Firstly, not having proposed a mandatory labelling scheme is not the same
as making a commitment not to introduce such a scheme.  Irene's favourite
quote is:

	"An obligation to utilise PICS-type systems ...
	might have to be enforced". 
	Peter Webb, Chairman, Australian Broadcasting Authority, June 1996. 
Can we take it that you have changed your mind since then?

Secondly, the ABA plans to approve ISP codes of conduct.  Can we have
an assurance that compelling the use of labelling schemes will NOT be
a criteria for deciding which codes are approved?  If the only Codes
approved by the ABA mandate labelling, that is just compulsory labelling
by indirect means.  (With the threat of prosecution under the laws of
individual States as the stick, and an offer of immunity as the carrot.)
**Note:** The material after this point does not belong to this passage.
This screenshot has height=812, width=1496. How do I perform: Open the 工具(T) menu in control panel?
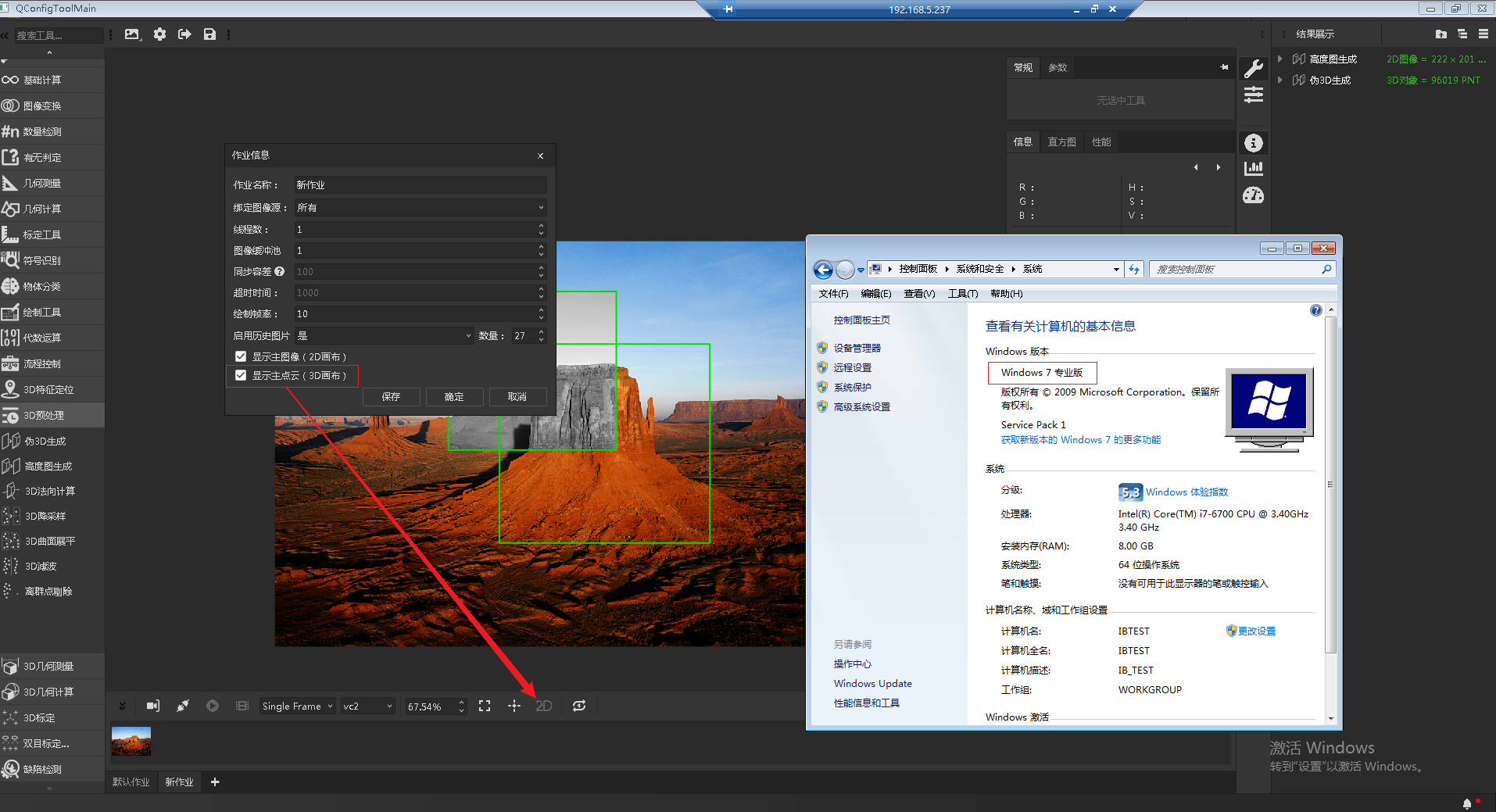962,294
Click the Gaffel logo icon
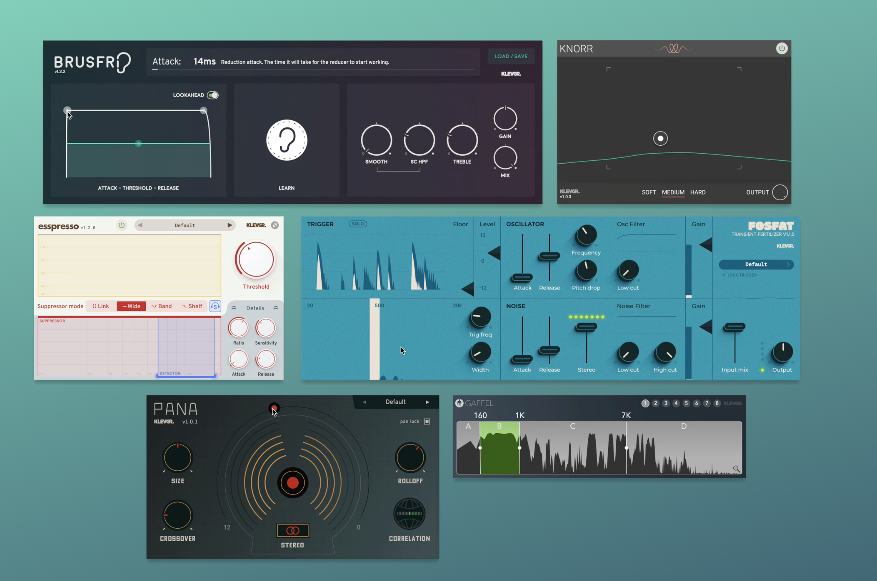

> Further, in postings to the Link mailing list on 16 December and 15 January 
> we stated that the _ABA has proposed:
>        the development of voluntary Internet content labelling schemes
>        which will provide parents and supervisors with options to protect
>        minors from content which may be harmful to them_.

For reasons which I have expanded on before, I do not believe
that *self*-labelling can ever be much use in this regard.  I also
believe that the primary goal of any rating system used by parents and
schools should be *selection* of useful information, not *blocking* of
harmful information.  The blocking of pornography and similar materials
should be just an incidental byproduct of the selection of appropriate
educational materials.  (This parallels the CDA judgement's finding 
that inadvertent exposure to "offensive material" was a byproduct of
"irrelevant results" from search engines.)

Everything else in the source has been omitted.